Scarlet Pages (original) (raw)

From Wikipedia, the free encyclopedia

1930 film

Scarlet Pages
lobby poster[1]
Directed by Ray Enright
Written by Maude Fulton (dialogue)
Screenplay by Walter Anthony
Based on _Scarlet Pages_by Samuel Shipman and John B. Hymer
Starring Elsie FergusonJohn HallidayGrant WithersMarian Nixon
Cinematography William Rees
Edited by George Marks
Music by Erno RapeeLouis Silvers
Productioncompany First National Pictures
Distributed by Warner Bros.
Release date September 28, 1930 (1930-09-28) (United States)
Running time 66 minutes
Country United States
Language English

Scarlet Pages is a 1930 pre-Code American crime drama film with songs starring Elsie Ferguson and directed by Ray Enright. It was produced and distributed by First National Pictures, a subsidiary of Warner Bros. The film stars Elsie Ferguson, John Halliday, Grant Withers and Marian Nixon. Scarlet Pages is based on a 1929 Broadway play of the same name that Ferguson also starred in. It is similar in theme to the better remembered Five Star Final, also by Warners released a year later. The film simultaneously marked the first time Ferguson appeared in a sound film and the last film she ever made.[2][3][4][5]
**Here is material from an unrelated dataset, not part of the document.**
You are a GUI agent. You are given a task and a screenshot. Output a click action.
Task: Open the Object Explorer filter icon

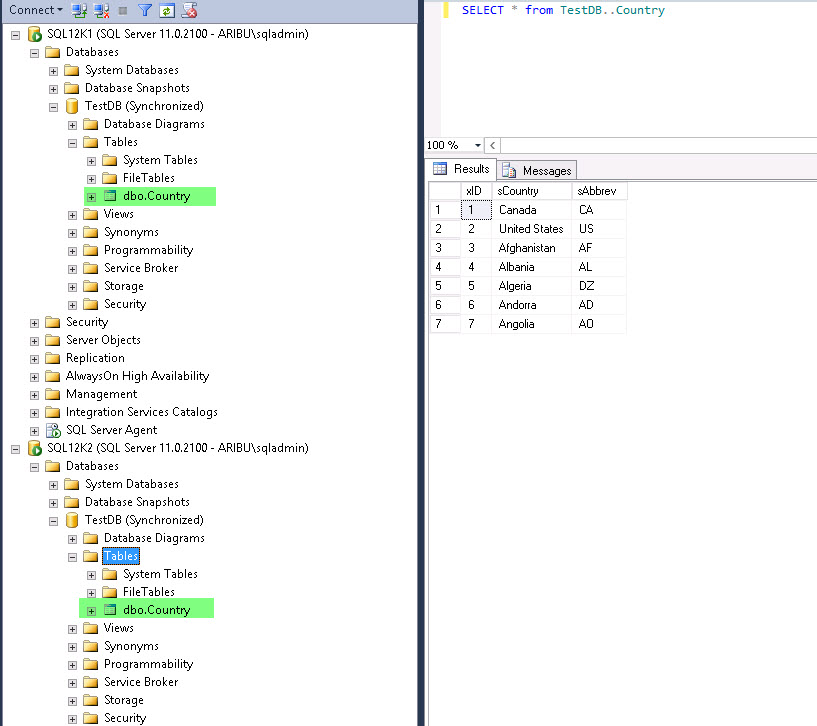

In 1911, being unable to care for her baby, Mary Bancroft, had to give her up for adoption. Years later, in 1930, Bancroft is now a successful lawyer in New York. She refuses to marry District Attorney John Remington, because she doesn't want to tell him about her unfortunate past.
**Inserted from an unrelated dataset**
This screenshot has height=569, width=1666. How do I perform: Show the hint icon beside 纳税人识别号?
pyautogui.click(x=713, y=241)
Bancroft and Remington go to a nightclub one night where Nora Mason works as a singer and dancer. Nora Mason is actually Bancroft's biological daughter but neither of them knows it. Although Nora is tired of the work she is doing and wants to settle down and marry Robert Lawrence, her adoptive "father" Dr. Henry Mason has other plans for her. Dr. Mason wants to sell Nora to Gregory Jackson, who promises to star Nora in a lucrative show, as long as she gives herself to Jackson.

When Nora hears of this sordid deal from the lips of Dr. Mason, she kills him with a gun her adoptive "mother" has recently bought. Lawrence, with a friend who is an acquaintance of Bancroft's, goes to the office of Bancroft to ask her to defend Nora. At first reluctant, Bancroft finally decides to take the case. Nora at first refuses to tell the reasons for killing her adoptive father Dr. Mason until it comes out in court that she has been adopted. Nora then informs the jury the entire details of what had occurred prior to the murder; it is obliquely stated that she had been molested by Dr. Mason. When Bancroft finds out her client is actually her own daughter she passes out in court. Nora is acquitted and eventually forgives her real mother for abandoning her as a child.

The film survives intact and has been preserved from Associated Artists Productions (AAP/UA). It has been released on DVD by the Warner Archive Collection. A copy is held by the Library of Congress.[6]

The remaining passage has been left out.